But d’ye see? We need to identify what is the income stream that pays the interest. Even, if we’re lucky, what is the income stream that pays off the capital value of the bonds at some point. On the grounds that people might like to get their money back. We can say that it’s government borrowing so it’s future tax revenues that pay them. OK, that has its own interests and problems but at least we will have done that identification. Murphy and Hines simply haven’t done that at all.

Who pays what money to pay off the bonds?

This being the bit that hasn’t been done.

One reason, I suspect, that they haven’t done this is that once that identification is made then there’s no need for Green Bonds to pay for the transformation. Because once we’ve set up a manner of people making a profit by funding the transformation then people will line up to make a profit by funding the transformation. This has actually happened with the provision of rental housing. Now that the law’s all nicely sorted out and all that – tenancy agreements, evictions for non-payment etc, no government determination of rents and all that – the institutions are lining up to build long term rental housing in large estates.

Sort out the revenue stream to be had from doing the work and the work will get done.
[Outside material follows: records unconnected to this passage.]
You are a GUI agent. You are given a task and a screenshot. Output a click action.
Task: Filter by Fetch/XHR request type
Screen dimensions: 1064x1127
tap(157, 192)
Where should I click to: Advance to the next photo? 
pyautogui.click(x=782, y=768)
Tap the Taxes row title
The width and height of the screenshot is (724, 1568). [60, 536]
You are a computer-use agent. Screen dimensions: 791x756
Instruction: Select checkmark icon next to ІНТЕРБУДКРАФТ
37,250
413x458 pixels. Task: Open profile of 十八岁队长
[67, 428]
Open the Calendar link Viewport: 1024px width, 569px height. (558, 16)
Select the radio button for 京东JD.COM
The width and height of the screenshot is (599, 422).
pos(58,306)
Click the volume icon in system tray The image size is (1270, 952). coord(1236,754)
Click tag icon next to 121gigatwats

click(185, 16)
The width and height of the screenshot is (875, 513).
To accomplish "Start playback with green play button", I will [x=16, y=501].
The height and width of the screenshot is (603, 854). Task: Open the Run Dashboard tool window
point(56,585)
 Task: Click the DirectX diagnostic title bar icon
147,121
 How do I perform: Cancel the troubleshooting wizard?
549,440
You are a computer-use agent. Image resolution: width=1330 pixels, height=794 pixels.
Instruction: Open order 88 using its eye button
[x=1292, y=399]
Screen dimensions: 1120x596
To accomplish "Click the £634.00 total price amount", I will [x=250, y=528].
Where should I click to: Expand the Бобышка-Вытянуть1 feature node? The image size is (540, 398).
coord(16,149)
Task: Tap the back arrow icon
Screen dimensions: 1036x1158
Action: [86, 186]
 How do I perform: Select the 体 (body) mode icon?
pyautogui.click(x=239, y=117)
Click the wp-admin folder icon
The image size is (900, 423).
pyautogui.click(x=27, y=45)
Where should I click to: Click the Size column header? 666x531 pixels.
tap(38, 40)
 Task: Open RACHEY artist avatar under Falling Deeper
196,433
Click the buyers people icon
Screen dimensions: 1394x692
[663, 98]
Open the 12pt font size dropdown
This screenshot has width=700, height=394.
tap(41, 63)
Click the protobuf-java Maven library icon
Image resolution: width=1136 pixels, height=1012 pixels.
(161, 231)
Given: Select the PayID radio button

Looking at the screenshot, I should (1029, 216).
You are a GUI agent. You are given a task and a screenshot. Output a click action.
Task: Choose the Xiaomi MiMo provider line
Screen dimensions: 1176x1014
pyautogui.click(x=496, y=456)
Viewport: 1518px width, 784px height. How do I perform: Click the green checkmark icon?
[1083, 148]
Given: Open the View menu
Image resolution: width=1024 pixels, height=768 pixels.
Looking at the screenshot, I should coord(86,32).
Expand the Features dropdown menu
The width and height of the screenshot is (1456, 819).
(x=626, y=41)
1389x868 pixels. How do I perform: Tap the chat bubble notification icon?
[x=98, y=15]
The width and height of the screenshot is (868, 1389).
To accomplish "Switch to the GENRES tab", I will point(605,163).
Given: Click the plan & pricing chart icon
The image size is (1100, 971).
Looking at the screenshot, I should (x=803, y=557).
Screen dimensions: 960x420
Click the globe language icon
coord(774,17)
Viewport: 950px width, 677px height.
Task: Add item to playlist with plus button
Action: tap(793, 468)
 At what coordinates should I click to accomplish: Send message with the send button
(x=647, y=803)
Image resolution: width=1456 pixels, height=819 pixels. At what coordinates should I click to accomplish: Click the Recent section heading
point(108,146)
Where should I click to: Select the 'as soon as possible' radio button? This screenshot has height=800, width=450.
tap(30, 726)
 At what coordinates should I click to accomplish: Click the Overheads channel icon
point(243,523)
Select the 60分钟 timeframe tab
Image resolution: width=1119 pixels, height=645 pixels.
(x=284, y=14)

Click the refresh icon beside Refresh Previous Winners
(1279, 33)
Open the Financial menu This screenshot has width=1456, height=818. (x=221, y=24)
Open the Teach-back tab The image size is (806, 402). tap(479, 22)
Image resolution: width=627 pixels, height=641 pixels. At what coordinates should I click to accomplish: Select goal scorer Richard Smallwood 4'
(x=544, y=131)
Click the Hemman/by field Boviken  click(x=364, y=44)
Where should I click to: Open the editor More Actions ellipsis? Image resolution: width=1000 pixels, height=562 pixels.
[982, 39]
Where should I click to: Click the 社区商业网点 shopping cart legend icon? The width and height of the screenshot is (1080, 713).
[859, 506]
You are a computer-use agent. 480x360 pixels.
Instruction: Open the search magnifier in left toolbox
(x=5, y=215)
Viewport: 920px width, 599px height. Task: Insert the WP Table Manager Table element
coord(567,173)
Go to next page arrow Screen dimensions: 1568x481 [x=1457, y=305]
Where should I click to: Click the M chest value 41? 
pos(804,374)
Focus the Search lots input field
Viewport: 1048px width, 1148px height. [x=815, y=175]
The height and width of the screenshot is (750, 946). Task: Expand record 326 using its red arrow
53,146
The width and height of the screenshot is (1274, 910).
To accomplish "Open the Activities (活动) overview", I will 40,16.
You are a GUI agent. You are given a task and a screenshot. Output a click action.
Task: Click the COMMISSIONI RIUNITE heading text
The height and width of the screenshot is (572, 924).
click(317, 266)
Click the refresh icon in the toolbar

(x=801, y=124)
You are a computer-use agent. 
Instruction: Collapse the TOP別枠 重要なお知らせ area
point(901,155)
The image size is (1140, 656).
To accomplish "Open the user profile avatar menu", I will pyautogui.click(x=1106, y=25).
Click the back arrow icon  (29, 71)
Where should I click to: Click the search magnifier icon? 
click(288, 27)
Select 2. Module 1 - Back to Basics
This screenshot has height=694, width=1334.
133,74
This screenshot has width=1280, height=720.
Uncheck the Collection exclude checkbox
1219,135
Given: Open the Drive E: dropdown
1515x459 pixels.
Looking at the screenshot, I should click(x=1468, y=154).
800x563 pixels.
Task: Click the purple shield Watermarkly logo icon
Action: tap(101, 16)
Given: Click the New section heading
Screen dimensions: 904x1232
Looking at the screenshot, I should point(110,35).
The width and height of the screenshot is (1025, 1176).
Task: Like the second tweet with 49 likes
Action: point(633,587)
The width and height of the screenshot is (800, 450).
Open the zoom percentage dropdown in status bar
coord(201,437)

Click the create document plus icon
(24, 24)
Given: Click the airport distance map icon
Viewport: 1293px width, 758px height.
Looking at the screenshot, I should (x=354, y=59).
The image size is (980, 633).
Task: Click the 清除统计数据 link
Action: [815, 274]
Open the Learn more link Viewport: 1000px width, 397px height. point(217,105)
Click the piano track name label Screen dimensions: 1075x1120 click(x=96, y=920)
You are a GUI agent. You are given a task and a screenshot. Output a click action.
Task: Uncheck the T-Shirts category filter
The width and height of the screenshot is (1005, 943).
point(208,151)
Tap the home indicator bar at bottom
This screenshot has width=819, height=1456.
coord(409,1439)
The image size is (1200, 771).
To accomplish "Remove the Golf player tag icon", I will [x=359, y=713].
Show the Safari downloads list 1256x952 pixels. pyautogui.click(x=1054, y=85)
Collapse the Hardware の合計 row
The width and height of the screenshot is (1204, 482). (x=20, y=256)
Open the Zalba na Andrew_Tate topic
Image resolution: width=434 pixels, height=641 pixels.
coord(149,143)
Arguing about where you’re going to get the capital from in order to fund the work without sorting the revenue doesn’t work. They’re still in underpants territory.

The second problem is risk. This comes in two forms.

The first is that in order to save for your pension you do need to be taking some risk. Because a 1 or 2% – pre-inflation – return on your savings doesn’t cut it. Think about this for a moment. The aim it sot use the income from 40 years of work to fund 20 years of retirement (roughly enough). This is lifetime income smoothing.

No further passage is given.